Mit Grey Goo möchte der Entwickler Petroglyph Games ein Genre wiederbeleben, auf eine ganz klassische Weise, ummantelt von einer neuen Hülle. Ob nun Grey Goo letztendlich das Echtzeitstrategie-Genre wiederbelebt oder nur ein schwaches Licht am Horizont bildet, könnt ihr in der folgenden Review erfahren.

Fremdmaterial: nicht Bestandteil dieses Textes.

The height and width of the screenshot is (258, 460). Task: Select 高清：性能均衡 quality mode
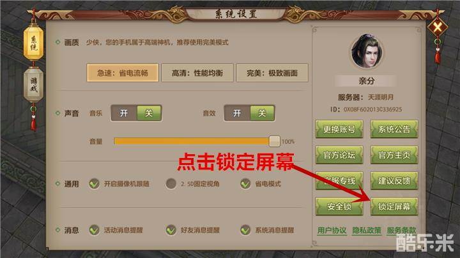click(197, 73)

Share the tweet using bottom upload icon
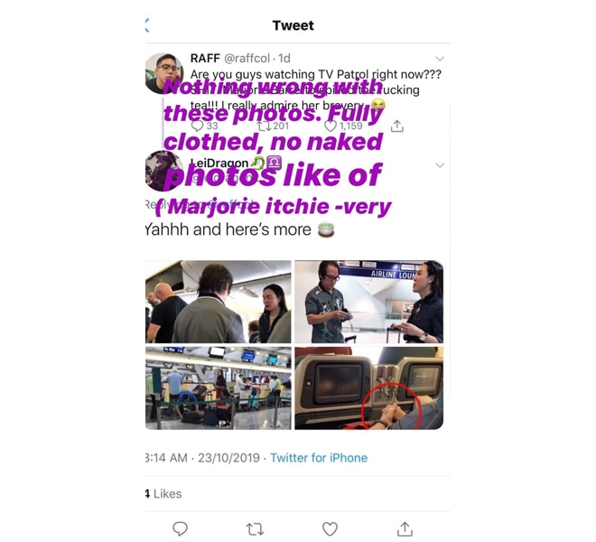[x=405, y=528]
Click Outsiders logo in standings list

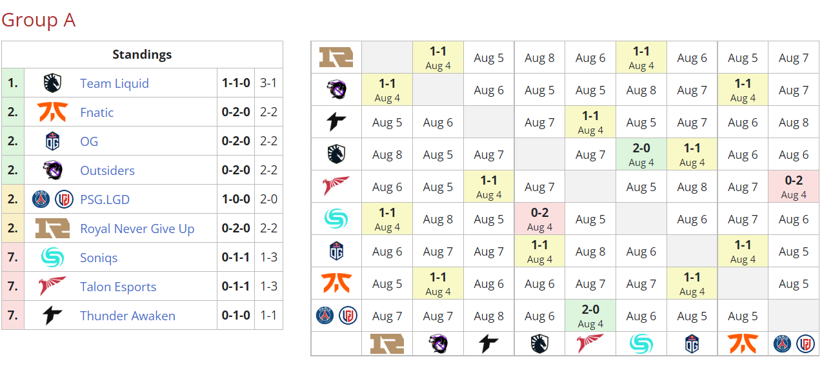52,170
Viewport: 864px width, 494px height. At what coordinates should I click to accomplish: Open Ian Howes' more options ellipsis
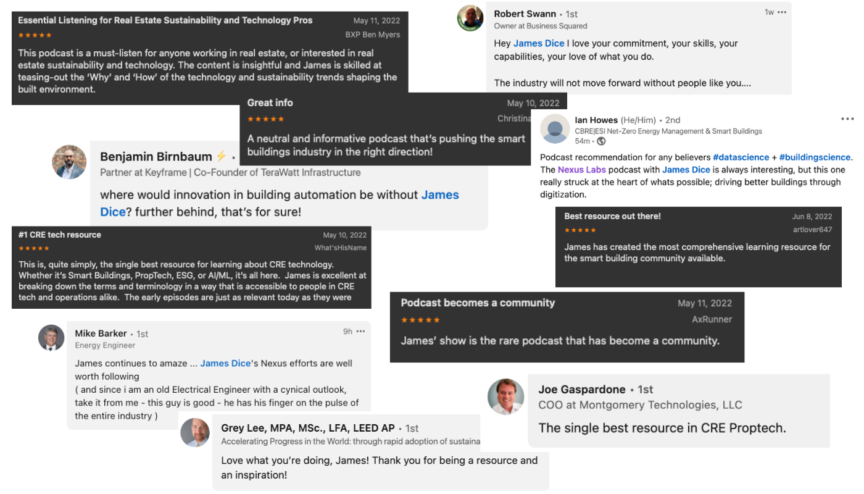click(847, 119)
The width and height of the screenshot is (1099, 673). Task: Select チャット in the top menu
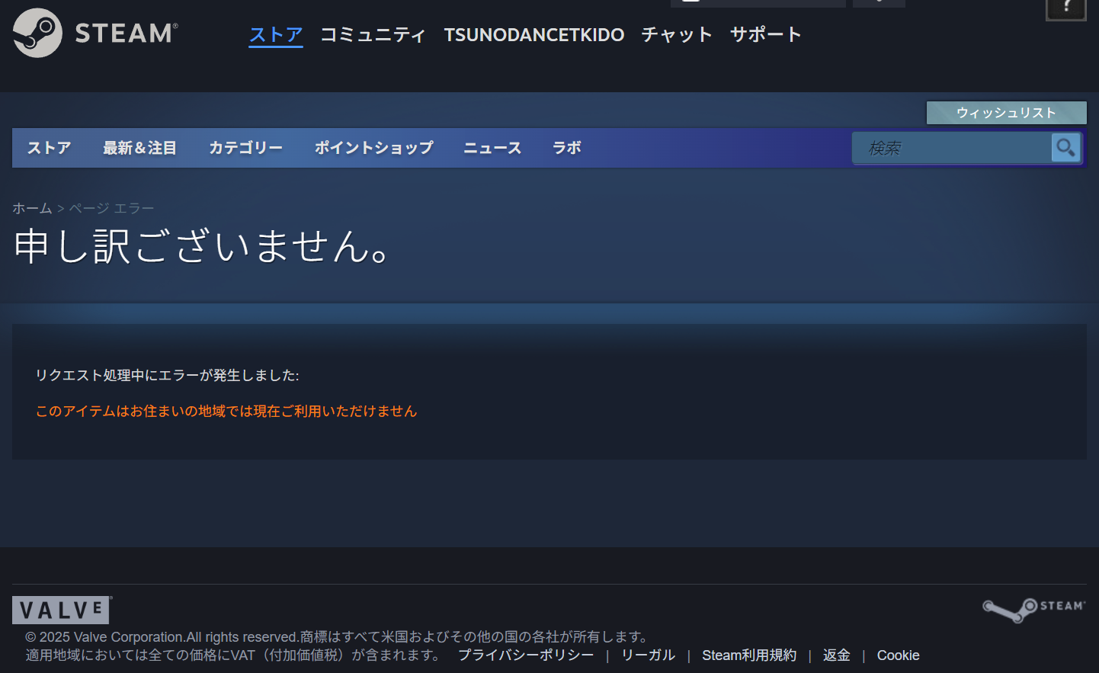676,34
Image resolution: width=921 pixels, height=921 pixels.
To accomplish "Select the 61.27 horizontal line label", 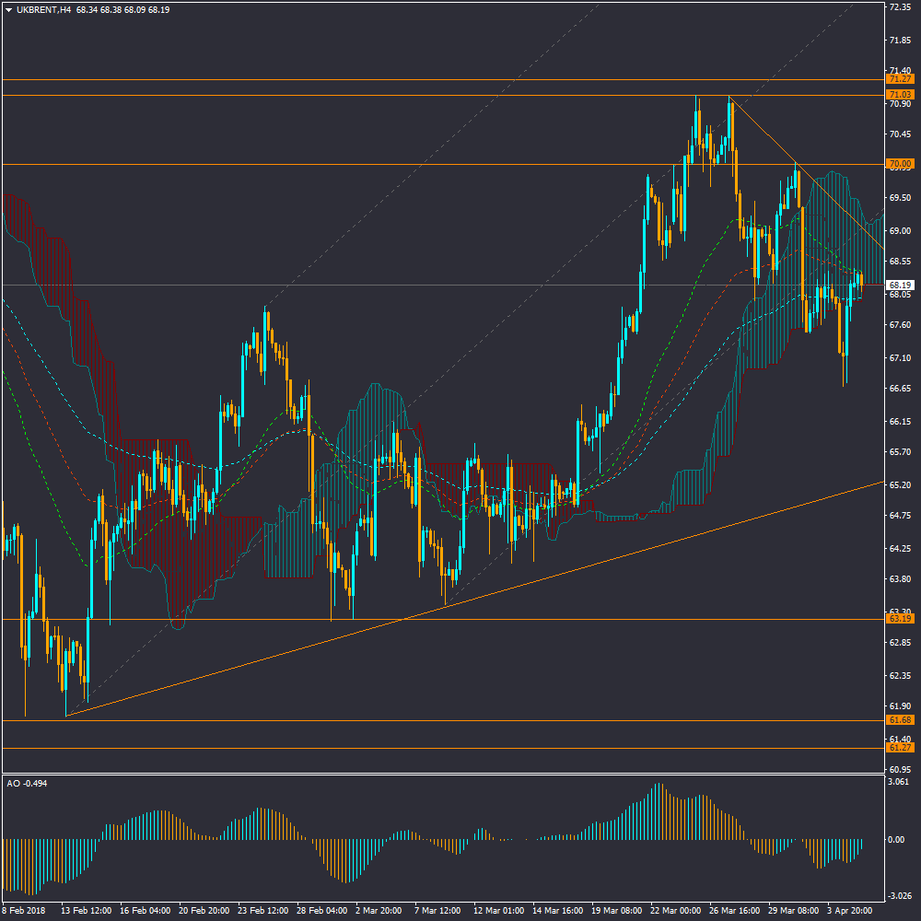I will [x=899, y=749].
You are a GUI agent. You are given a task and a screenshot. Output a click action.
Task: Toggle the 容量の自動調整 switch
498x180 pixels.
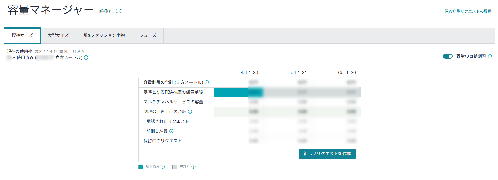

Der Sprung ins eiskalte Wasser

Einige vom Volk der Beta, der hochentwickelten Alien-Rasse des Spiels, möchten vom Planeten Ecosystem Nine zurück nach Hause. In der kurzen Filmsequenz wird mir der Charakter Saruk vorgestellt, der in seiner Sprache, einer Mischung aus Schwedisch und Simlish, mit anderen seines Volkes kommuniziert. Gerade ist er dabei, ein Schlüsselloch im Himmel zu öffnen, welches die Heimreise ermöglichen soll, da wird die Station angegriffen. Als alles in Grund und Boden zerstört wurde, beschließen Saruk und seine Mitstreiter, deren Kommunikation in einer Art PDA angezeigt werden, den Wiederaufbau zu starten. Damit startet man nun in die erste Mission, welche natürlich als Tutorial dienen soll.

grey goo tutorial
Die Welt von Grey Goo

Man beginnt mit einer Hauptbasis, die als Energiequelle für weitere Gebäude dient. Als erstes wird mir gezeigt, wie man Ressourcen sammelt, dazu baue ich eine Raffinerie direkt an unserer Basis. Durch einen Klick kommt ein Schiff angeflogen und baut mit Hilfe von Kraken-Armen, an der gewünschten Stelle das Gebäude. Um die umliegenden Ressourcenfelder jedoch zu erreichen, werden auf diese jeweils ein sogenannter Extraktor platziert. Von dort aus fährt ein kleiner Transporter die gesammelten Ressourcen (es gibt übrigens nur eine einzige Ressource im Spiel) zur Raffinerie. Schnell wächst die Anzeige oben rechts, und um noch mehr sammeln zu können, lasse ich noch ein bis zwei Silos bauen, welche die maximal zu lagernde Menge erhöhen.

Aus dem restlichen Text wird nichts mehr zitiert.